Google меняет правила работы с ключами Gemini API и подталкивает разработчиков к более строгой защите

Google меняет способ доступа к Gemini API: вместо обычных API-ключей вводятся authorization keys. Это означает, что прежние практики безопасности придется пересмотреть. Раньше стандартные ключи просто привязывали запросы к проекту Cloud и использовались для учета квот и биллинга. Authorization keys работают иначе: они связаны с сервисным аккаунтом Google Cloud и по умолчанию ограничены Generative Language API. Как сообщает Towards AI, с 19 июня 2026 года Gemini API начал отклонять запросы, отправленные с неограниченных стандартных ключей. При этом ключи, для которых заранее заданы ограничения, пока продолжают работать.
В документации Google сказано, что стандартные ключи нужно перенести на authorization keys до сентября 2026 года, иначе возможны перебои в работе сервисов. Отдельное предупреждение компания опубликовала на AI Developers Forum. Пользователям предлагают либо ограничить уже существующие ключи, либо создать новые ограниченные ключи через AI Studio. Для команд это повод проверить свои процессы: не опирается ли какой-то рабочий сценарий Gemini на неограниченный стандартный ключ, и заранее подготовить миграцию.
Причина ужесточения требований довольно практическая. В обсуждениях разработчиков описываются случаи злоупотреблений. Старые ключи Google API, которые когда-то создавались, например, для Maps или других клиентских приложений, после включения доступа к Gemini в проекте начинали использоваться злоумышленниками. Схема обычно повторяется. Ключ извлекают из кода, затем обращаются к AI-эндпоинту напрямую. Ограничения на уровне приложения в такой ситуации не помогают, потому что трафик проходит в обход него.
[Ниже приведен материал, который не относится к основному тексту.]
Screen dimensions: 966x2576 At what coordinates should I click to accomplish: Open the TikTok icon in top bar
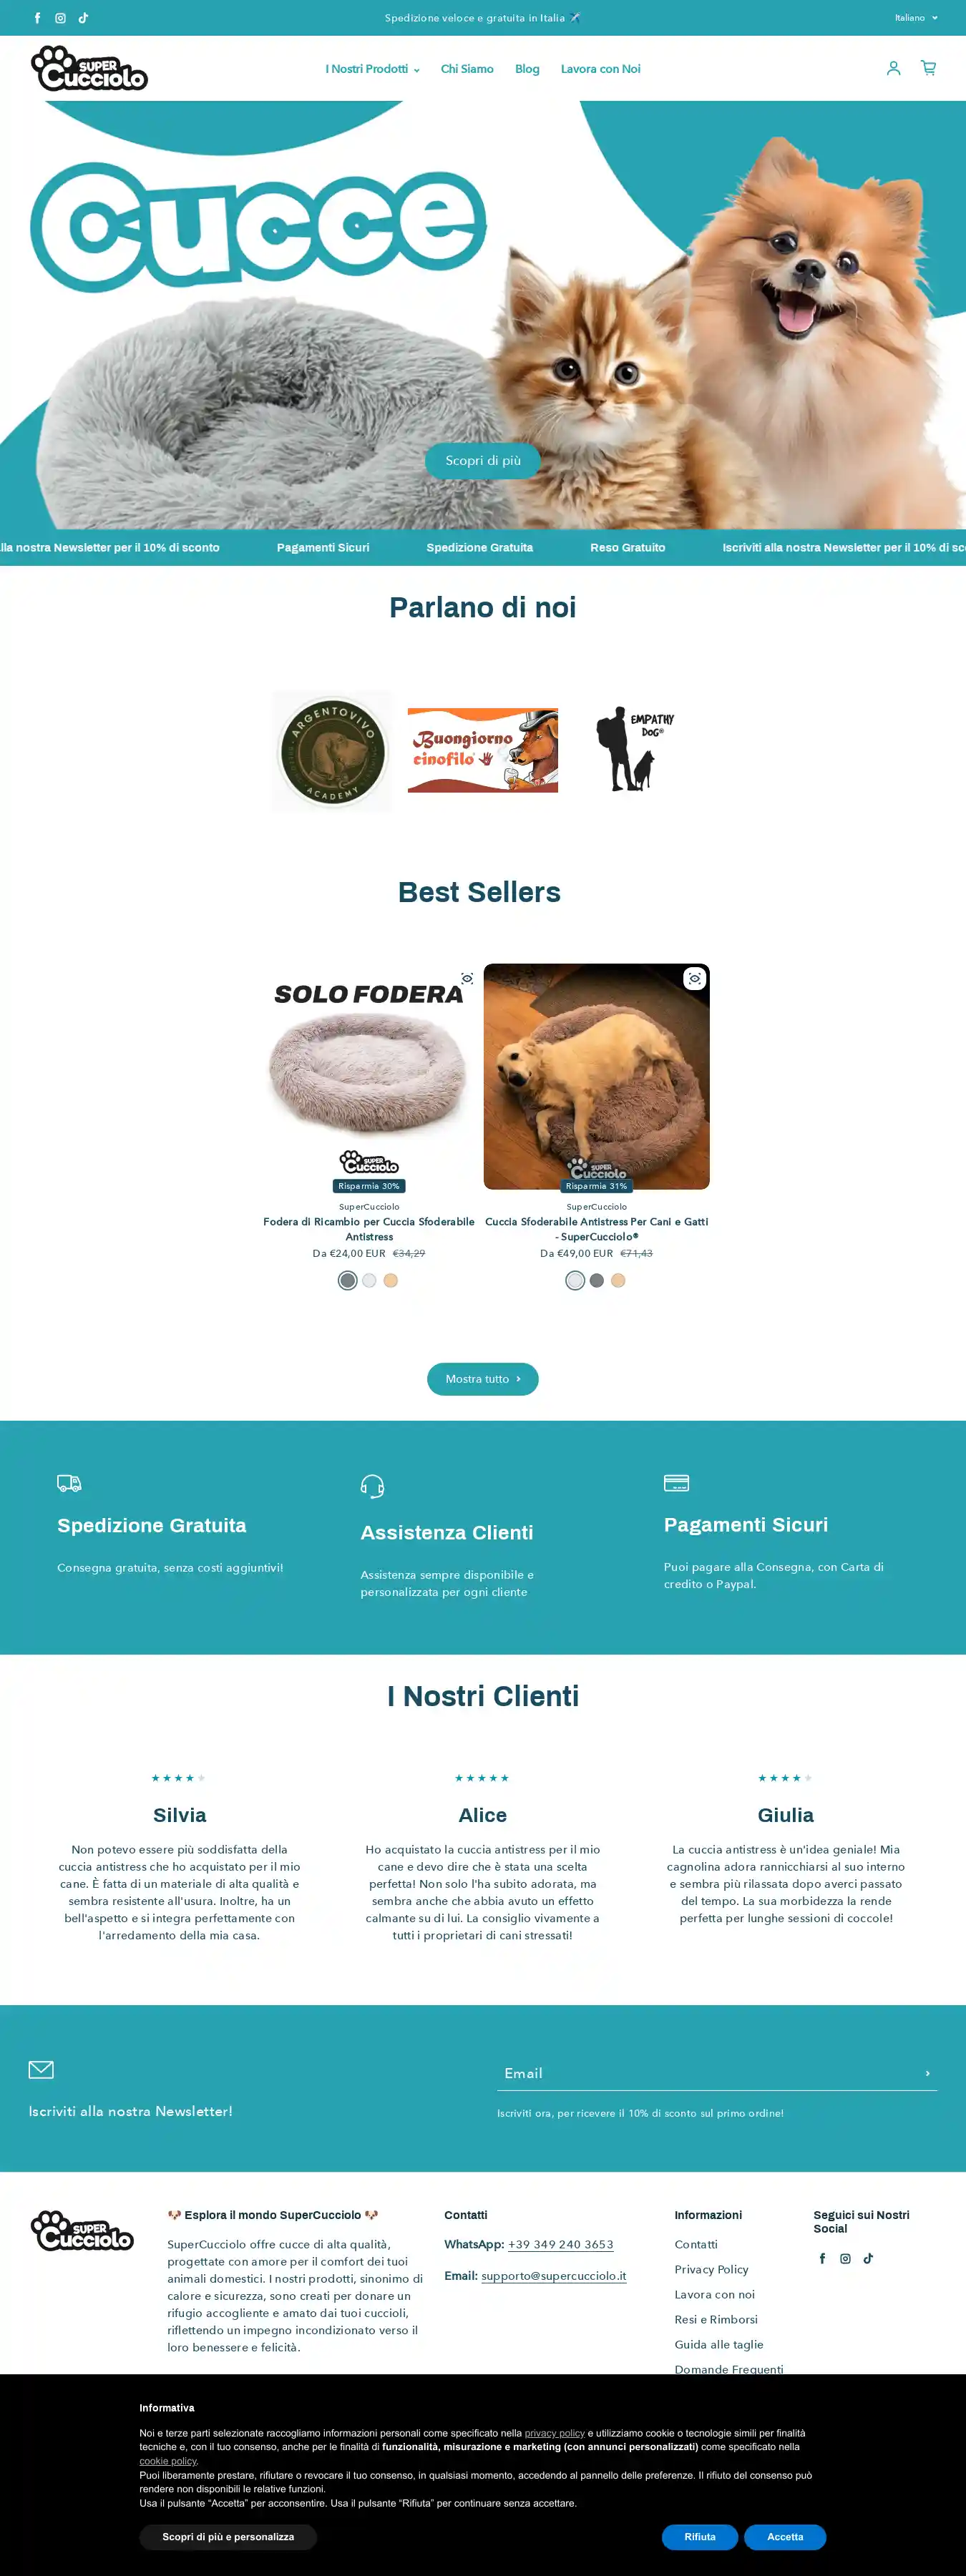point(83,18)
Учитывая высокую стоимость и потенциально большой объем запросов к AI-инференсу, такие ключи теперь рассматриваются как полноценные продакшен-секреты. Старый подход, когда «публичный» API-ключ использовали сразу в нескольких сервисах или оставляли в клиентских приложениях и прототипах, становится рискованным. Если доступ к Gemini окажется скомпрометирован, это может привести и к неожиданным расходам, и к сбоям в работе сервисов.
Ключевые факты
С 19 июня 2026 года Gemini API отклоняет запросы, отправленные с неограниченных standard API keys.
Standard API keys с явными ограничениями продолжают работать, но Google требует миграции на authorization keys до сентября 2026 года, чтобы избежать прерывания сервиса.
Authorization keys привязываются к сервисному аккаунту Google Cloud и по умолчанию ограничены использованием Generative Language API.
Google рекомендовала разработчикам ограничить существующие ключи или создать новые restricted keys через AI Studio.